Work request. An exact transcription of the lines from the one holding "Remove the Journal Template Name filter" to the end of the entries below, and nothing more, is the required answer. Please omit the pictures.

Supplied records.

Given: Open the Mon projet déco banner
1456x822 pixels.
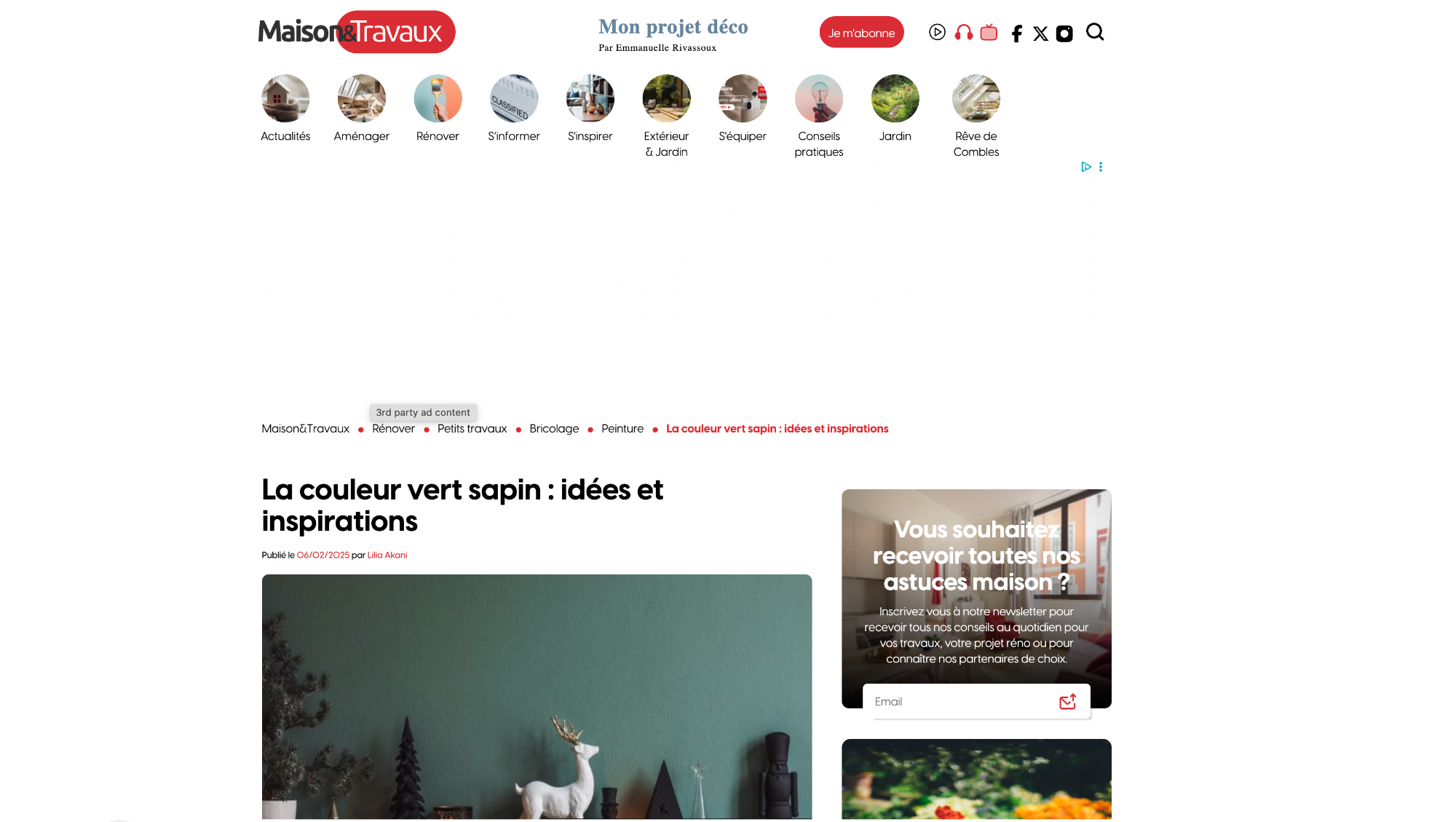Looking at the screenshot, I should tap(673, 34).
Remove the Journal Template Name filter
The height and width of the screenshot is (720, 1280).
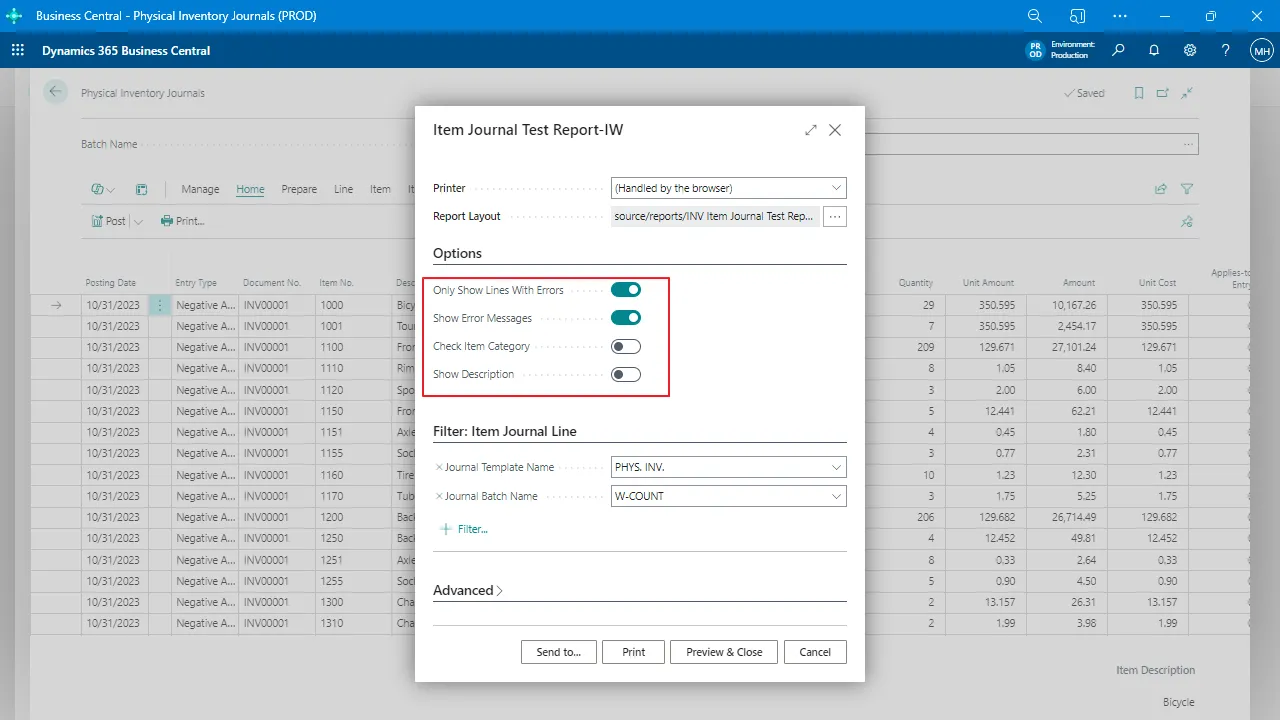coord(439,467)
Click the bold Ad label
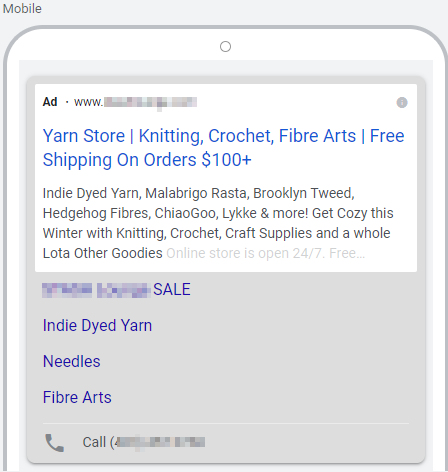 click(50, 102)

Answer to this exercise.
Remove the Journal Template Name filter
The height and width of the screenshot is (720, 1280).
coord(439,467)
Click the bold Ad label
 click(50, 102)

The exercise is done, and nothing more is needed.